Nieuport 11 Bébé, 1916
First World War ace fighter pilot Italian Francesco Baracca, flew a Nieuport 11 in 1916, shooting down the first five of 35 enemy aircraft, Italy having declared war on Austria in 1915. Following his fifth victorious sortie in November 1916, Baracca had a prancing horse painted on the sides of his Nieuport 11 in tribute to his former cavalry regiment (Piedmont Real). Later, he flew Nieuport 17’s and then SPAD 7 and 13’s, but was tragically shot dead by an infantry bullet in June 1918.
In 1923, Enzo Ferrari’s debut race car win was rewarded with a prize given by Francesco’s mother (Countess Paolina Baracca). This was the prancing horse logo, as used by her son on his fighter planes, now offered for use on Enzo’s racing cars. Ferrari accepted the gesture with gratitude and nine years later, this emblematic logo appeared for the first time on Scuderia Ferrari cars in 1932 at the Spa 24 hour race. Since that time, the black horse on a shield depicting the historic colour of Modena, has identified all Ferrari cars, whether race cars or production models.

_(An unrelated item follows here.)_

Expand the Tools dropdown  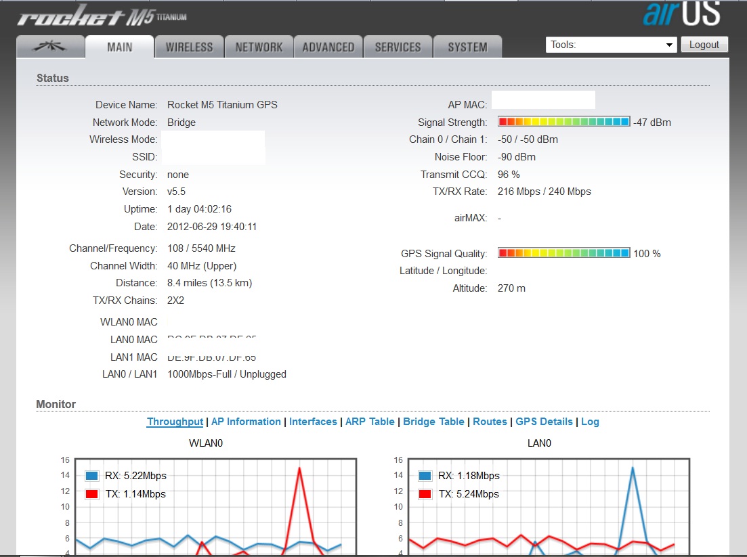[x=611, y=45]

When this 1:48 scale interpretation became available as a limited edition, I had to acquire an example to illustrate the birth of a the Ferrari legend, at least the iconic symbol that has come to represent Ferrari.

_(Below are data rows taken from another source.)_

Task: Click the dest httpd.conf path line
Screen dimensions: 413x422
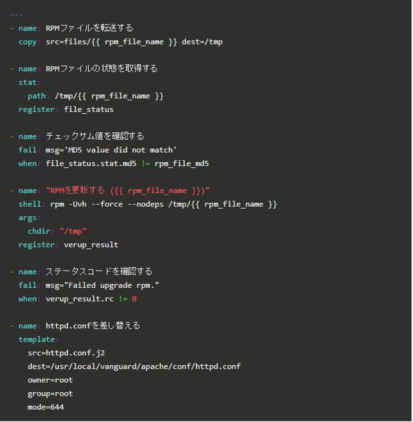Action: pos(134,367)
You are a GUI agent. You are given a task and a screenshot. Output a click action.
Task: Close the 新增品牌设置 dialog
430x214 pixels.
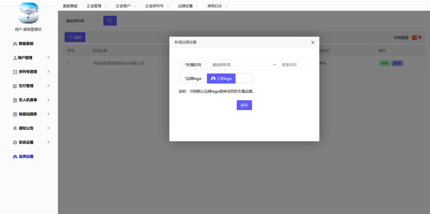[313, 43]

This small model was photographed cleverly on a frosted translucent backlit glass plate, by my friend Louis R who has contributed a number of photographs to this website.
Those of you who are much more knowledgable regarding aviation models will be able to comment more concerning Carousel 1’s work, additionally appreciating the finer points more than I, however I am able to recognise this bi-plane as important during WW1 and moreso for me, to see how an aspect of military history inter-relates with motor sport history.